# Handsaw Sharpening?



## ReggieT (Sep 12, 2016)

Hey guys,

Occasionally I like to grab one of my handsaws and make short work of some pesky limbs, a 2x4, a large ham, or what ever.
Yet, of course...they're getting duller with each use.
I read that there are shops who specialize in this and they must be reset..etc, etc.
Is there a particular method you all use to sharpen them that does not require anything special?

Thanks
Reg


----------



## Philbert (Sep 12, 2016)

Some hand saw teeth can easily be touched up with a triangular file. Some have very fine teeth and require a 'feather file'. Some saws have induction hardened teeth (usually blue) and cannot easily be sharpened.

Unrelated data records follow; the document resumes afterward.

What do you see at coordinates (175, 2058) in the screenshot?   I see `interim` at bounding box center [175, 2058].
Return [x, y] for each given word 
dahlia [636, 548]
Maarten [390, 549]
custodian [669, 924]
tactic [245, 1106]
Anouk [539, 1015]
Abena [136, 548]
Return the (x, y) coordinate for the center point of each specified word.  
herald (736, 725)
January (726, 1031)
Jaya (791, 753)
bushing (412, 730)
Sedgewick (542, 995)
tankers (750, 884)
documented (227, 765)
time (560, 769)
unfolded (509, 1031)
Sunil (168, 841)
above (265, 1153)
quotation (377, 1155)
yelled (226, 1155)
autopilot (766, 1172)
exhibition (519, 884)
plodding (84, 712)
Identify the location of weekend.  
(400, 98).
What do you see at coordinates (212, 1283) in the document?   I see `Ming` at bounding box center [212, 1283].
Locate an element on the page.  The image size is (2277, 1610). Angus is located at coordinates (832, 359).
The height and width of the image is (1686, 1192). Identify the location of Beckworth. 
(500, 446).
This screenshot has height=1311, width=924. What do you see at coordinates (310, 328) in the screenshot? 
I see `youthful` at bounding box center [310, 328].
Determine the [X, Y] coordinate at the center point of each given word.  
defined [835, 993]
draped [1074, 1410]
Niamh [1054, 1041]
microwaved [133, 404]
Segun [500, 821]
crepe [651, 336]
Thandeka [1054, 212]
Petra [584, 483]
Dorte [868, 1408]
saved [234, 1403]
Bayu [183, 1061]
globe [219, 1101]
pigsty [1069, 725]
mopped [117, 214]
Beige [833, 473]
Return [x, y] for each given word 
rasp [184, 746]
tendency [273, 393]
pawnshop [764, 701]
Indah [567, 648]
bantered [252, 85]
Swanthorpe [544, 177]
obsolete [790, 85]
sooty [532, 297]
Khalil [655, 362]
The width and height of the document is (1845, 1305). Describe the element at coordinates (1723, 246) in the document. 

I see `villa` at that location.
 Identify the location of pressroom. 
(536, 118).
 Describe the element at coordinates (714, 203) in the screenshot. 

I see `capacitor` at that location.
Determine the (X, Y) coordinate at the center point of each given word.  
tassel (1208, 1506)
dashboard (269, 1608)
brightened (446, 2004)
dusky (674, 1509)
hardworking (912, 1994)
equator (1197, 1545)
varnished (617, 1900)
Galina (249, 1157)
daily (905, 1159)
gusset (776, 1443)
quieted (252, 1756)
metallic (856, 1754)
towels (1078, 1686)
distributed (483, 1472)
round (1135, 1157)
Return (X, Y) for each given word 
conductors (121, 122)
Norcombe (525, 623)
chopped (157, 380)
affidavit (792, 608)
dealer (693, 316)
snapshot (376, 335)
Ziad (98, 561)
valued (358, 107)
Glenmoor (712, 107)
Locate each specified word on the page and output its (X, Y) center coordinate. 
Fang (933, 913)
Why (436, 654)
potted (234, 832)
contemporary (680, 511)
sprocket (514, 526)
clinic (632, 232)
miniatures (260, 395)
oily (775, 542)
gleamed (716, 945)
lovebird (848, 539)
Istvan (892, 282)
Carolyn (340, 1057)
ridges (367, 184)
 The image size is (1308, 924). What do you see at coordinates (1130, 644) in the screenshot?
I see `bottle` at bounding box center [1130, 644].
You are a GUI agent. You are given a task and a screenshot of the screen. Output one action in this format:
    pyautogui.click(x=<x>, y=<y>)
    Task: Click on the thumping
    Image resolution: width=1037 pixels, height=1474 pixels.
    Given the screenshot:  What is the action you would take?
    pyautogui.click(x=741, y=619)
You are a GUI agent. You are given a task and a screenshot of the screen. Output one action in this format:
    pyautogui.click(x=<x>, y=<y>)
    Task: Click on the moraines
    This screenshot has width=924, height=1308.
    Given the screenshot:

The saw blade/teeth should be clamped/sandwiched between boards to hold them steady when filing. Follow the original angles.

I have given new life to a number of pruning saws and pole saw blades this way.

Saws that are pretty far gone might do better with someone who does this a lot, and has special sharpening / grinding equipment.

Used 'saw sets' are often found at garage sales, etc.

Lots of Internet sites devoted to this, including links to special files, home made filing fixtures, etc.

Philbert


----------



## Philbert (Sep 12, 2016)

Great general book on sharpening woodworking tools ( although, not so great on chainsaw chains).

https://www.amazon.com/Complete-Guide-Sharpening-Leonard-Lee/dp/1561581259




Philbert


----------



## ReggieT (Sep 13, 2016)

Philbert said:


> Great general book on sharpening woodworking tools ( although, not so great on chainsaw chains).
> 
> https://www.amazon.com/Complete-Guide-Sharpening-Leonard-Lee/dp/1561581259
> 
> ...


Thanks Philbert, once again you prove more than scholarly!


----------